Previous campaigns table

 campaigns-table-2

New campaigns table

Inference Defend

Bulk-add keywords to custom scanners

We've made it easier and faster to create custom keyword scanners. You can now add large lists of keywords by uploading a CSV file or pasting them directly into the scanner configuration. This helps you quickly build scanners from existing keyword lists without having to enter each term manually.

For example, if your security team maintains a list of sensitive project codenames in a spreadsheet, you can now save it as a CSV file and upload it directly to create a scanner that detects those terms.

To add keywords to a scanner, go to the scanner page and click Build a custom scanner. From the keyword scanner form, you can:

  • Paste a list: Copy a list of keywords from an application like Excel and paste them into the form.

  • Upload a file: Drag and drop a CSV file into the UI. You can then select which column from your file contains the keywords.

  • Manage keywords: A new Clear button has been added to remove all keywords at once. You can also remove individual keywords by clicking their X icon.

The keyword scanner accepts up to 1,000 keywords. When bulk-adding keywords, the system will import the first 1,000 terms and ignore anything past that.

Note: As part of this feature, we have retired the CSV uploads for GenAI scanners. Users with a list of terms to block or flag should use the Keyword scanner type. 

keyword-upload

Navigate project details faster with tabs

We've updated the layout of the project detail page to make finding information easier and faster. Previously, this page was a single view that required you to scroll to find different sections. Now, the content is organized into a tabbed format.

Simply click the tabs at the top of the page to jump directly to the section you need, without scrolling.

project-tabs

Platform

Red-Team entitlements

Running Red-Team reports should be predictable and transparent. With this release, Red-Team now includes report entitlements that allow organizations to track, manage, and stay within their allocated number of reports based on their subscription.

What this means

  • Each organization has a fixed number of reports per year.

  • Entitlements are tied to your subscription tier (contact sales team if you need more reports or an upgrade).

  • Your remaining quota is always visible in the product.

How reports are counted?

When a report starts running, it decrements from your balance.

  • If the report finishes successfully (Completed), the decrement stays.

  • If the report errors out or is canceled before it finishes, the report is credited back.

This ensures your quota is only used for reports that complete successfully.

Where to see your balance?

You can view your usage and remaining reports in three places:

  1. Settings → Usage → Track Account Usage: Shows your plan, the total reports available, the number used, and what’s included in your tier.

  2. Side navigation: At the bottom of the navigation bar you’ll see your usage summary, including reports remaining.

  3. Reports → Run attack: In the bottom-right corner of the Run attack panel, usage and available reports are displayed while creating a report.

settings-usage

Scheduling reports

If you schedule more reports than your remaining balance allows, you’ll see a message: “This schedule will end when the usage limit is reached.”

This ensures recurring or bulk schedules stop automatically when your entitlement runs out.

nav-usage

Usage is messaged in the main navigation...

 attack-run-usage

... and when kicking off an attack run

 schedule-usage

 

Bug fixes

  • Changing the tab during role creation deleted the role without discarding changes.

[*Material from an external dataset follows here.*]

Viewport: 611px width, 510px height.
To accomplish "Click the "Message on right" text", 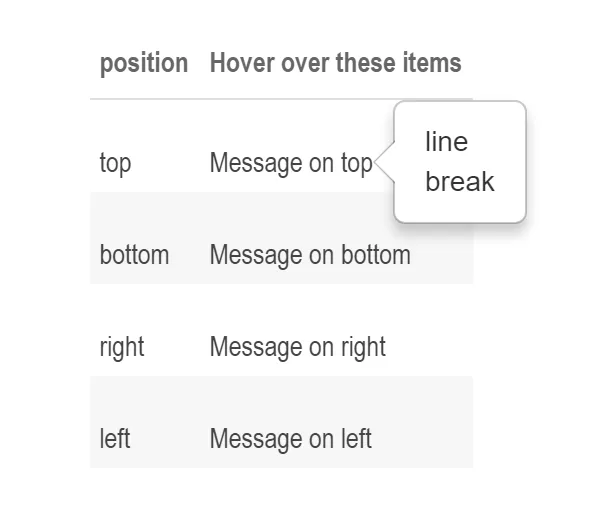I will (297, 347).
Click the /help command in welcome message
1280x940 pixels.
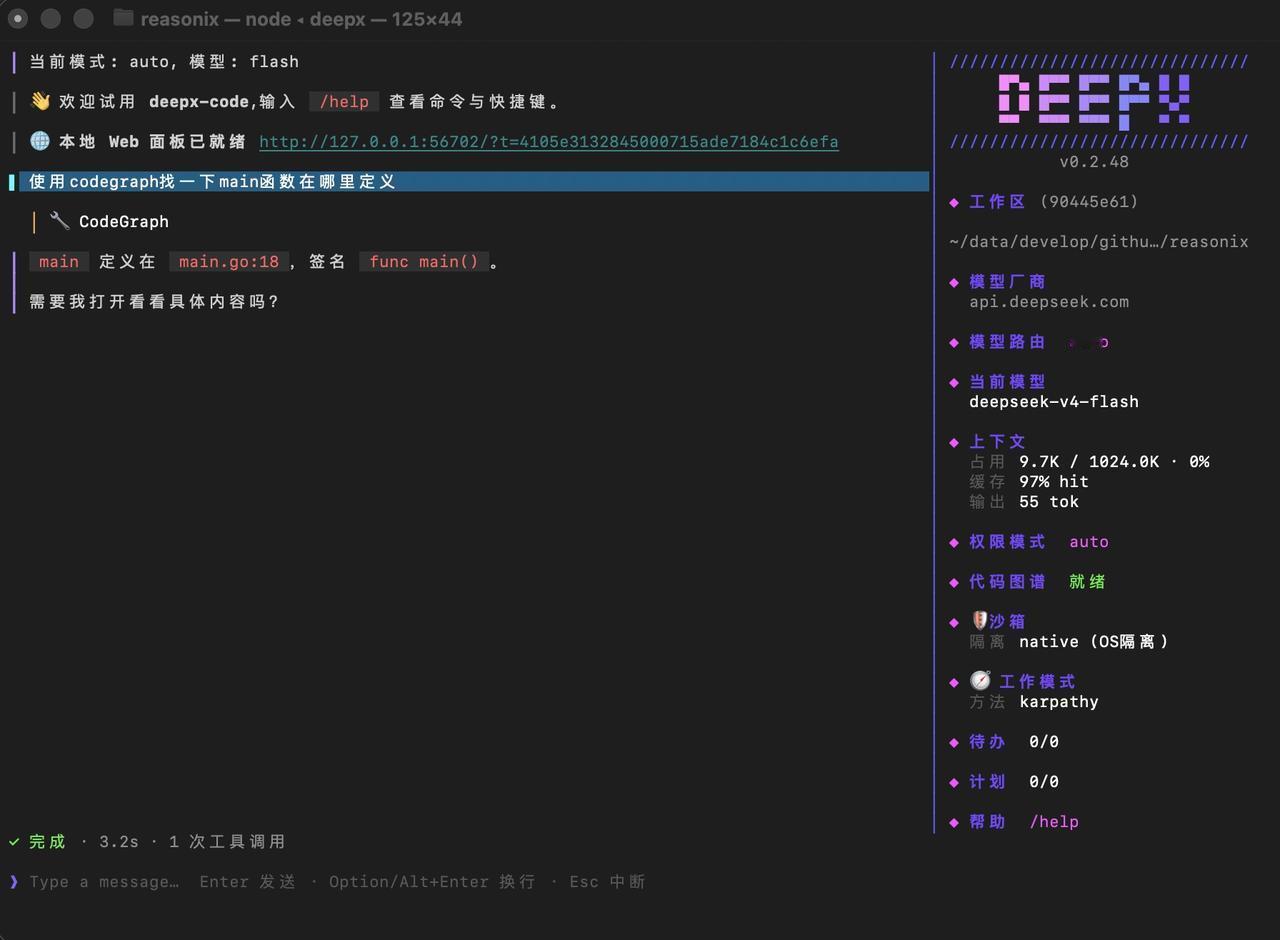(344, 102)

Resolution: Fixed.

  • The "Application not found" image had a different background colour. Resolution: Fixed.

  • On-Prem: The Help Center link led to a "Page not found" error. Resolution: Fixed.

  • The Send tooltip in the chat box on the chat page had an incorrect style. Resolution: Fixed.

  • Operational attacks were missing from the report top-level summary when a campaign only contained operational attacks. Resolution: Fixed.